Chemical and physical data
- Formula: C_{17}H_{21}NO_{5}
- Molar mass: 319.357 g·mol^{−1}
- 3D model (JSmol): Interactive image;
- SMILES CN1[C@H]2CC[C@@H]1[C@H]([C@H](C2)OC(=O)C3=CC=CC=C3O)C(=O)OC;
- InChI InChI=1S/C17H21NO5/c1-18-10-7-8-12(18)15(17(21)22-2)14(9-10)23-16(20)11-5-3-4-6-13(11)19/h3-6,10,12,14-15,19H,7-9H2,1-2H3/t10-,12+,14-,15+/m0/s1; Key:PEISRHQJLATJPJ-MMMKDXCPSA-N;

= Salicylmethylecgonine =

Chemical compound

Salicylmethylecgonine, (2′-Hydroxycocaine) is a tropane derivative drug which is both a synthetic analogue and a possible active metabolite of cocaine. Its potency in vitro is around 10x that of cocaine, although it is only around three times more potent than cocaine when administered to mice (likely owing to it having a higher LogP: 2.89 than that of cocaine: 2.62) Note however that the compound 2′-Acetoxycocaine would act as a prodrug to Salicylmethylecgonine in humans, and has a more efficient partition coefficient which would act as a delivery system and would circumvent this reason for a drop in potency. Salicylmethylecgonine also shows increased behavioral stimulation compared to cocaine similar to the phenyltropanes. The hydroxy branch renders the molecule a QSAR of a 10-fold increase over cocaine in its binding potency for the dopamine transporter & a 52-fold enhanced affinity for the norepinephrine transporter.
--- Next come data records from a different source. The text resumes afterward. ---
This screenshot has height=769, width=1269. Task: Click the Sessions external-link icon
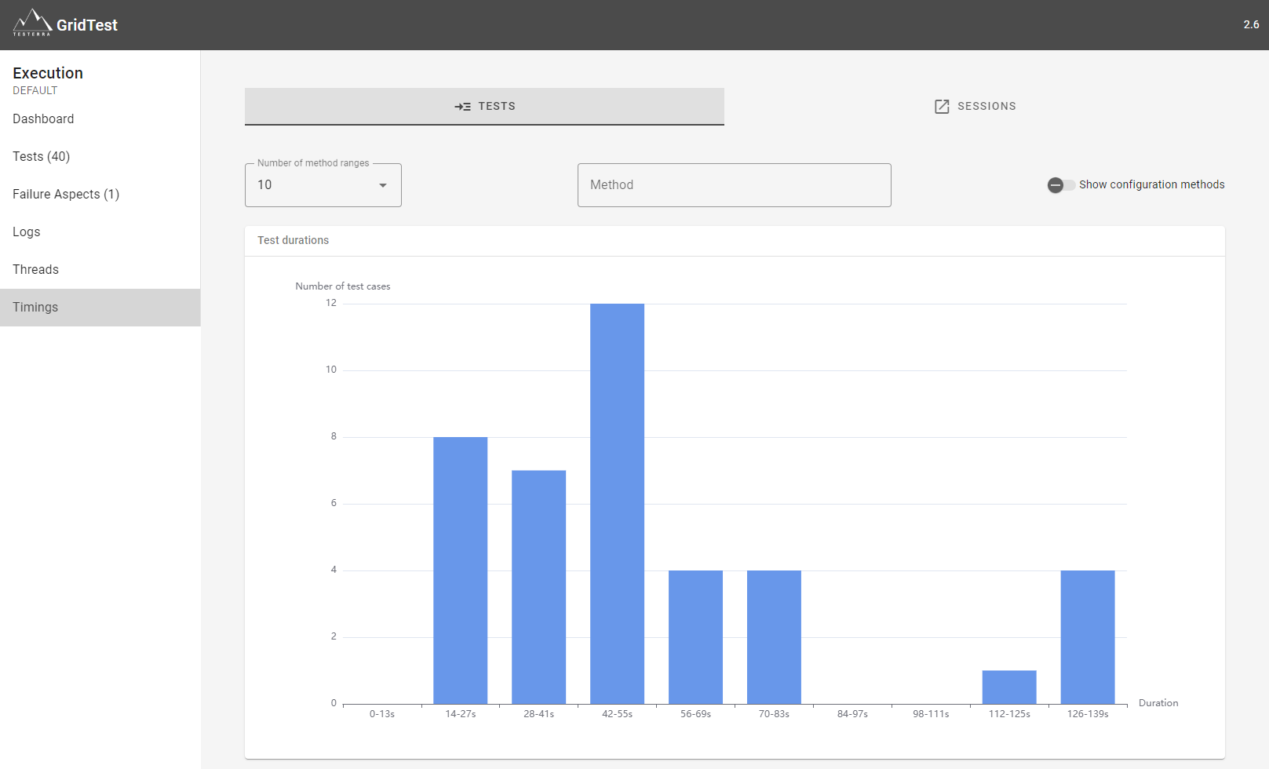942,107
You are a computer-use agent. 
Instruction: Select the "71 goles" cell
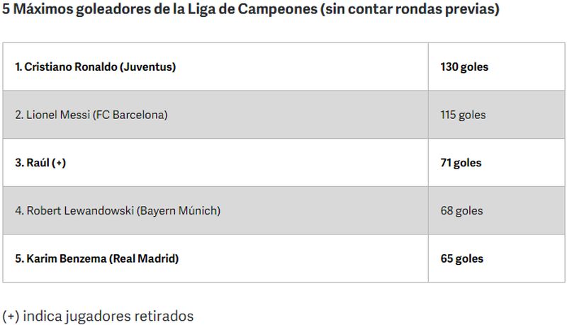tap(461, 163)
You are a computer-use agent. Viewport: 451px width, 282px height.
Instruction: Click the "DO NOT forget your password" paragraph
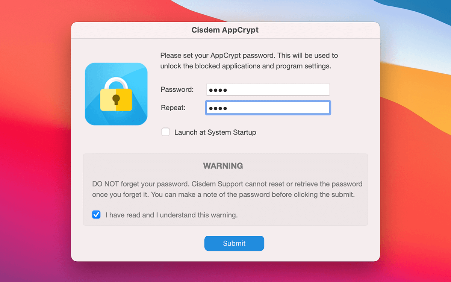[x=227, y=190]
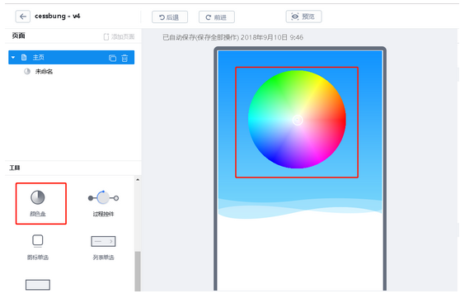This screenshot has width=460, height=303.
Task: Delete the 主页 page with trash icon
Action: [x=124, y=58]
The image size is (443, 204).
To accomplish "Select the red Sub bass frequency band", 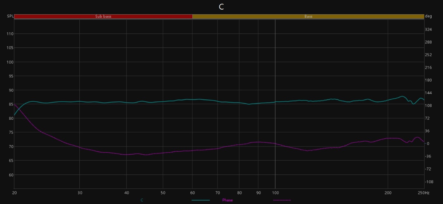I will 103,17.
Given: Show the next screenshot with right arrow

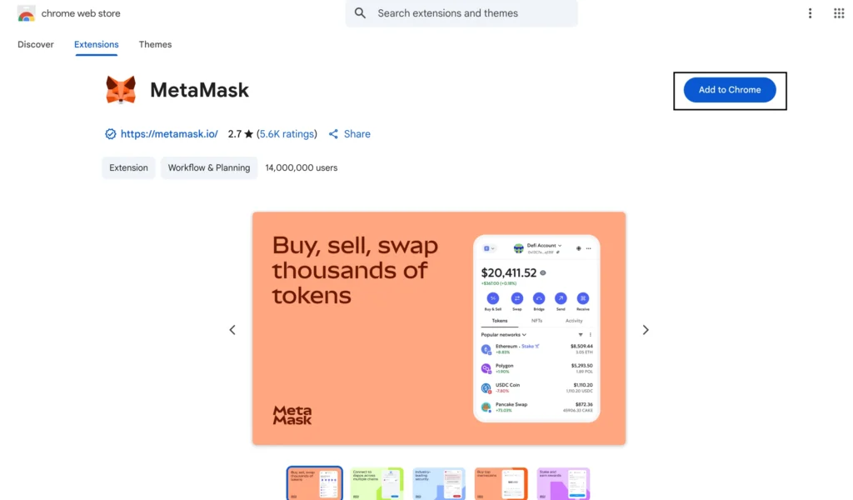Looking at the screenshot, I should 646,330.
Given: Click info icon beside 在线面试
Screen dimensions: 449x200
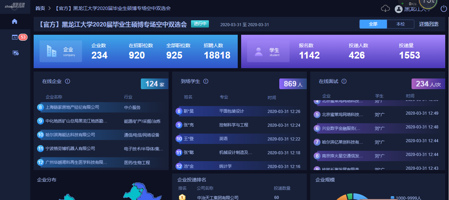Looking at the screenshot, I should tap(344, 82).
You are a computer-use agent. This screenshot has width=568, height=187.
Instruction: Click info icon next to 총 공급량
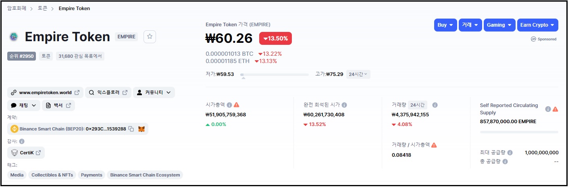(505, 161)
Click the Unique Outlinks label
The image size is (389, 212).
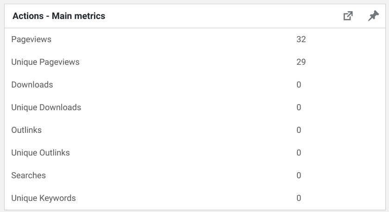click(40, 153)
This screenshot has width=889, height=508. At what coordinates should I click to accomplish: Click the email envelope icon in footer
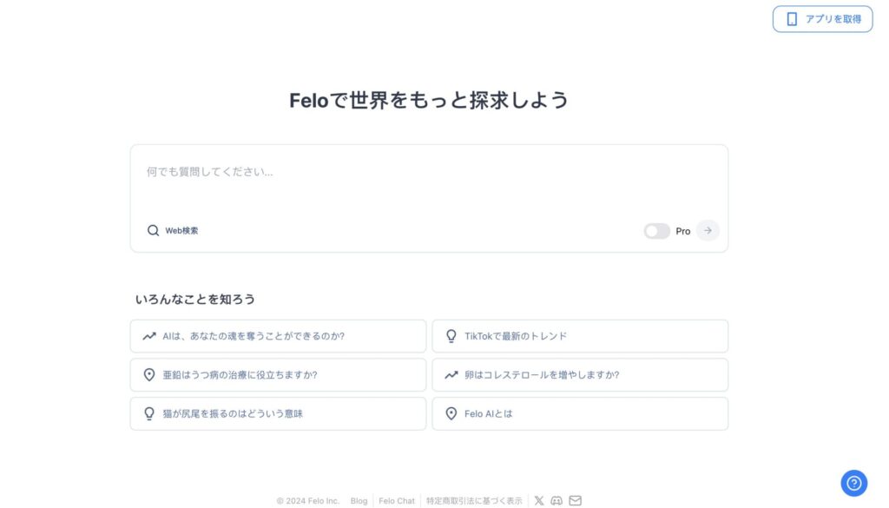pos(576,500)
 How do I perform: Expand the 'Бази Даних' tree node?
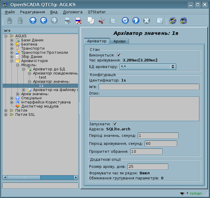(12, 40)
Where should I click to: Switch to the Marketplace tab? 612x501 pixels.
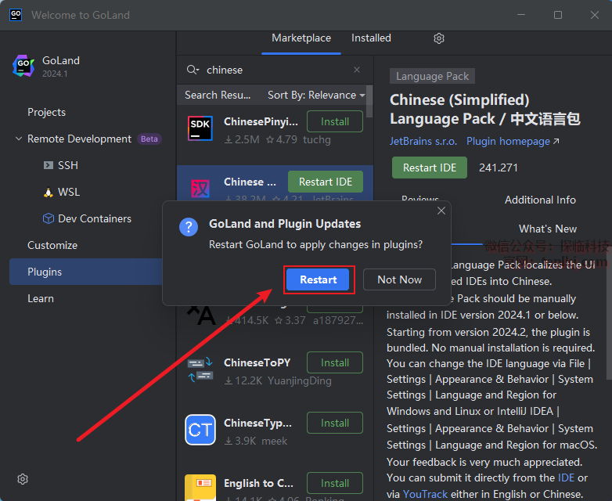point(301,38)
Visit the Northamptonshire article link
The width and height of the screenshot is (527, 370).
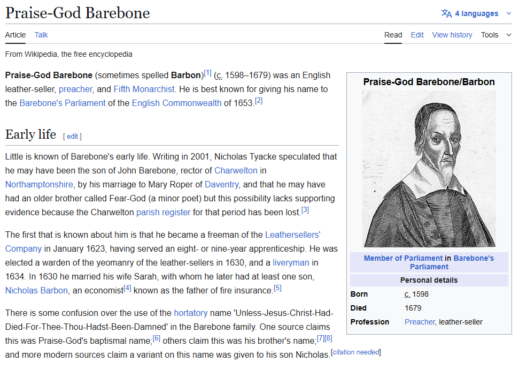pos(39,184)
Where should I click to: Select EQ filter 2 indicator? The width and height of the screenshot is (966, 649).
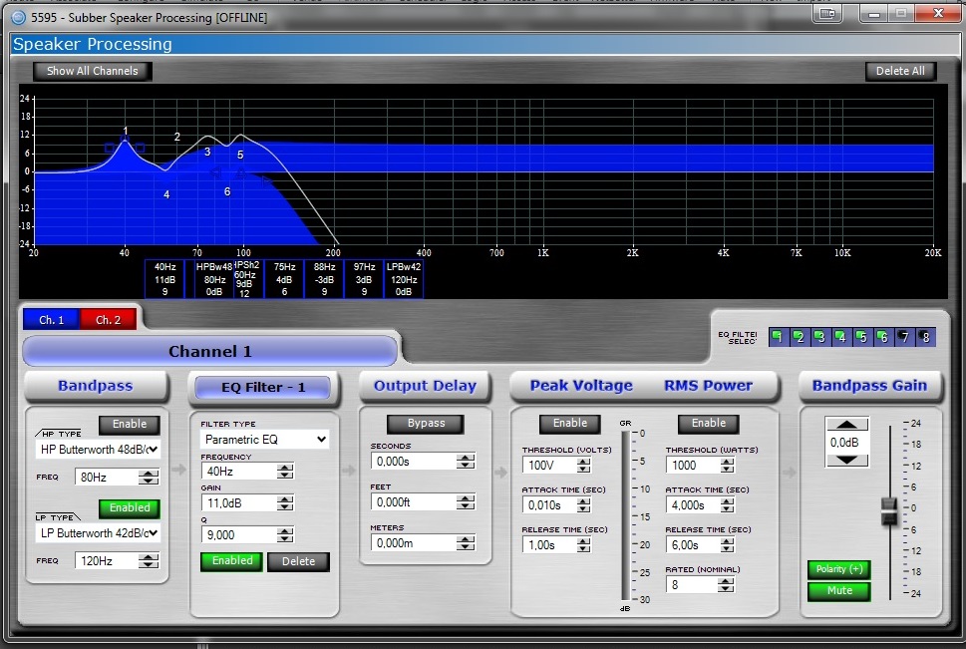tap(800, 338)
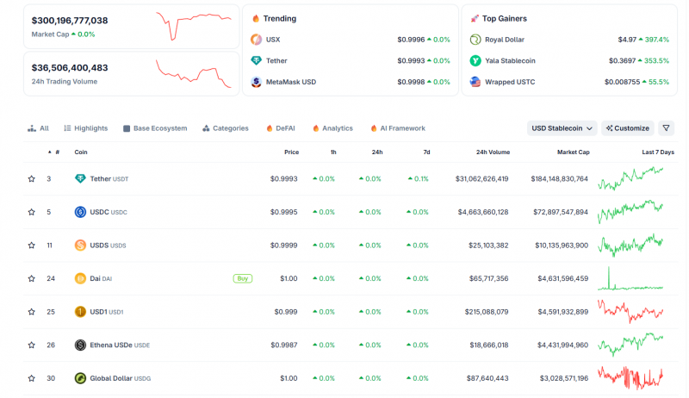Click the Buy button for Dai
The height and width of the screenshot is (398, 689).
(243, 278)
It also has a reduced selectivity for the serotonin transporter though only due to its greater increase at NET binding; its SERT affinity being 4-fold increased compared to cocaine. However, in overall binding affinity (not uptake inhibition) it displaces ligands better across the board than cocaine in all monoamine categories.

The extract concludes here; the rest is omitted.